= Mianus, Connecticut =

Neighborhood in Greenwich, Connecticut, US

Mianus /maɪˈænəs/, formerly Mayamus and Upper Landing, is a neighborhood in the town of Greenwich in the U.S. state of Connecticut. Unlike other Greenwich neighborhoods such as Cos Cob or Old Greenwich, Mianus does not have its own ZIP code or post office. Mianus lies partly in the Cos Cob ZIP code, partly in the Riverside ZIP code area, and partly in the Old Greenwich ZIP code area. It lies at an elevation of 23 feet (7 m) and is home to an elementary school. Mianus was also home to the Mianus Motor Works, a marine-engine manufacturer.

The Veterans Administration and the town of Greenwich, CT developed the village of 40 starter houses—approximately 800 square feet (74.3 sq m) each—after World War II as rental units for returning servicemen and their families. In the 1950s, as many as 90 children lived with their parents in these houses. The nearby Mianus River, Cos Cob harbor and an extensive woods provided the children with an opportunity to live, grow and play in natural habitats rarely found in American public housing projects.

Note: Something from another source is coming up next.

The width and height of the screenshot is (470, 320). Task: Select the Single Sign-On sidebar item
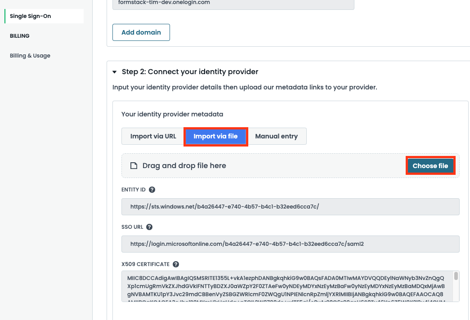coord(30,16)
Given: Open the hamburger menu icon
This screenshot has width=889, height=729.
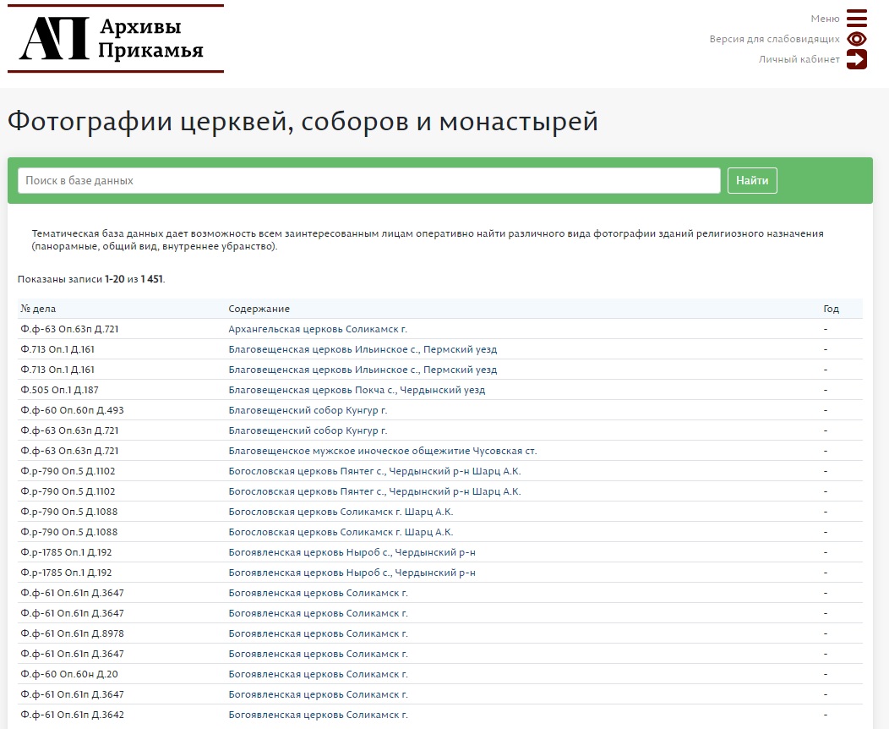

Jack T. Scully, who spent the first 18 years of his life here, has written a collection of coming-of-age poems, Mianus Village, celebrating its bygone way of life.

The toponym Mianus is thought to derive from the name of Mayanno, a Native American chieftain.

==Reference in popular culture==
In an episode of Jackass, the crew drives 5 hours to Mianus, and records a video of double-entendres and puns based on a mispronunciation of Mianus as "my anus".

In November 2003, during an episode of The Ricky Gervais Show on XFM, Mianus was mentioned during a link associated with comical and unfortunate names of places around the world.